Поставленная задача A.
Сколько македонских легионов Антоний, согласно отрывку об Антонии, приказал переправить через Адриатическое море?
Поставленная задача B.
Пожалуйста, процитируйте без изменений часть отрывка об Антонии, начиная со слов «Lex iudiciaria и» и заканчивая словами «свидания с Цицероном.».

Избранный отрывок.
Lex iudiciaria и lex de vi et majestate. — Экономический и моральный кризис Италии. — Скандалы в заседании сената 1 сентября 44 года. — Вымышленные покушения Октавиана на Антония. — Отъезд Антония в Брундизий. — Отъезд Октавиана в Кампанию. — Антоний и македонские легионы. — Октавиан домогается свидания с Цицероном.
Когда Цицерон приехал в Рим, Антоний уже объявил два других закона — lex de tertia decuria и lex de vi et majestate — и отдал приказ четырем македонским легионам — второму, четвертому, тридцать пятому и марсову — переправиться через Адриатическое море. Таким образом, с присоединением сюда легиона «Жаворонка», у Антония под руками в Италии образовалась значительная сила на случай, если бы Децим после своего возвращения из-за Альп отказался признать закон. Напротив, он не сделал никакого предложения по поводу амнистии, т. е. постоянно заигрывал с народом и цезарианцами, не затрагивая этого вопроса, казавшегося ему слишком опасным. Консерваторы, так же как и он, очень боялись этого. Первым из предложенных законов он льстил солдатам, разрушая аристократическую реформу судов, произведенную Цезарем в 46 году: впредь не одни только сенаторы и всадники, т. е. граждане высших классов, но также центурионы, низшие офицеры армии, должны быть внесены безотносительно к их цензу в список граждан, из которых по жребию выбирались для quaestiones судьи (которых теперь мы называем присяжными).

Выборка данных.
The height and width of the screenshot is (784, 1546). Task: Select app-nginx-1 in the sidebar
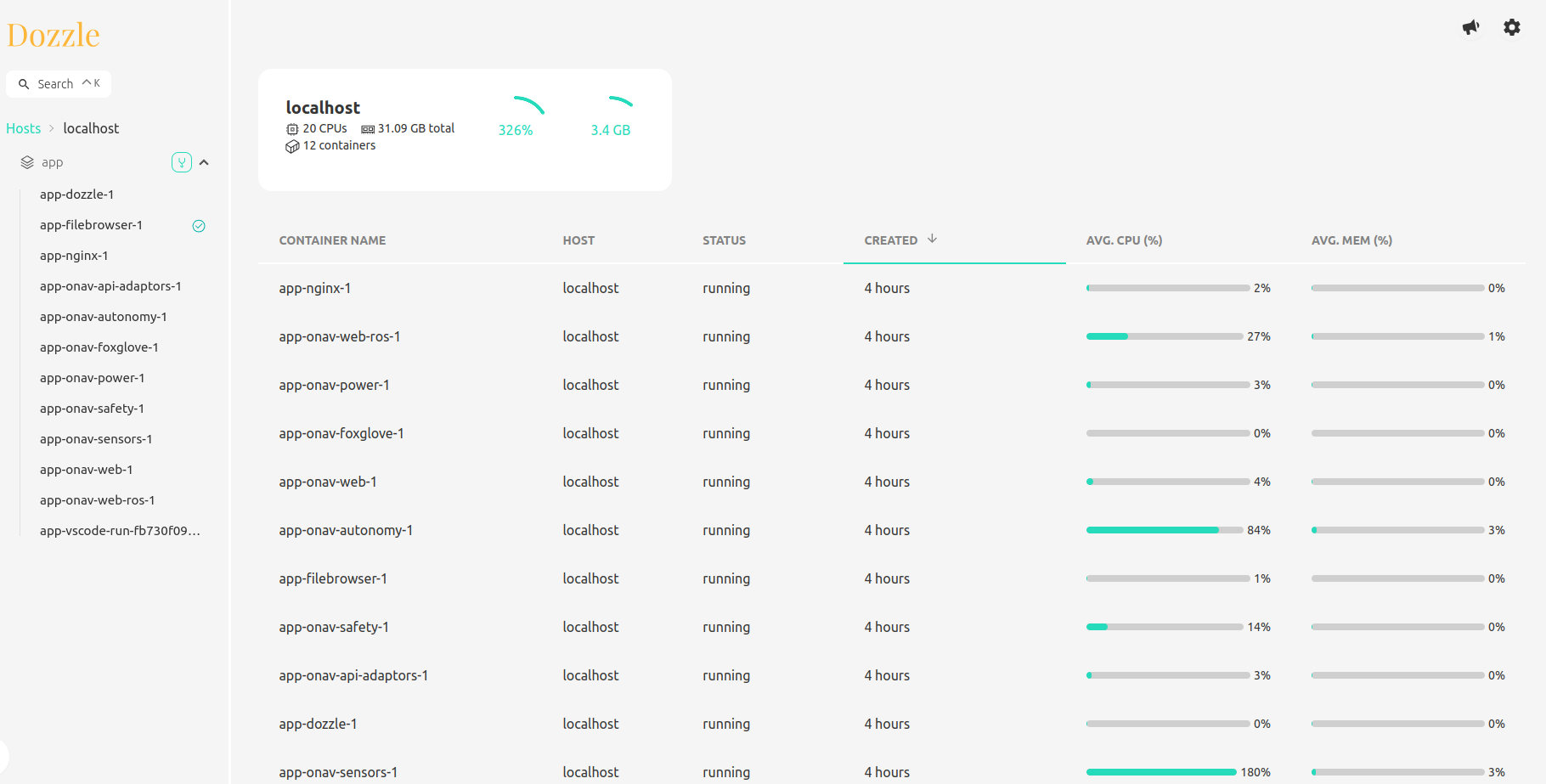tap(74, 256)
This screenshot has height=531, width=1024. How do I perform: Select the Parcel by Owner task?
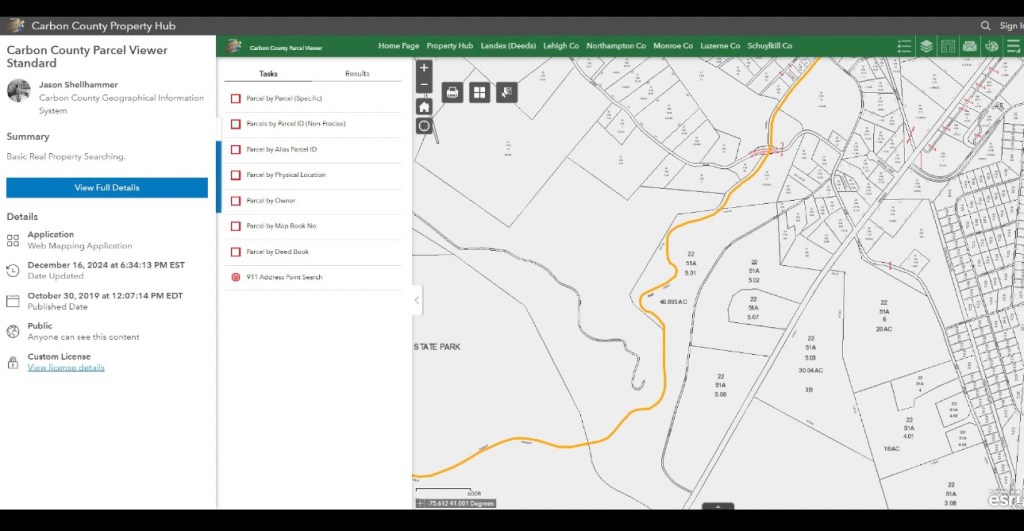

* * *

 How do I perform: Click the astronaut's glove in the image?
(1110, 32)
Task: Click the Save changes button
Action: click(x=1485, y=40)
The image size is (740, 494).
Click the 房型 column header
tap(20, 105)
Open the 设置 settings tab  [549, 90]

Ответ на задачу A.
Четыре.

Ответ на задачу B.
Lex iudiciaria и lex de vi et majestate. — Экономический и моральный кризис Италии. — Скандалы в заседании сената 1 сентября 44 года. — Вымышленные покушения Октавиана на Антония. — Отъезд Антония в Брундизий. — Отъезд Октавиана в Кампанию. — Антоний и македонские легионы. — Октавиан домогается свидания с Цицероном.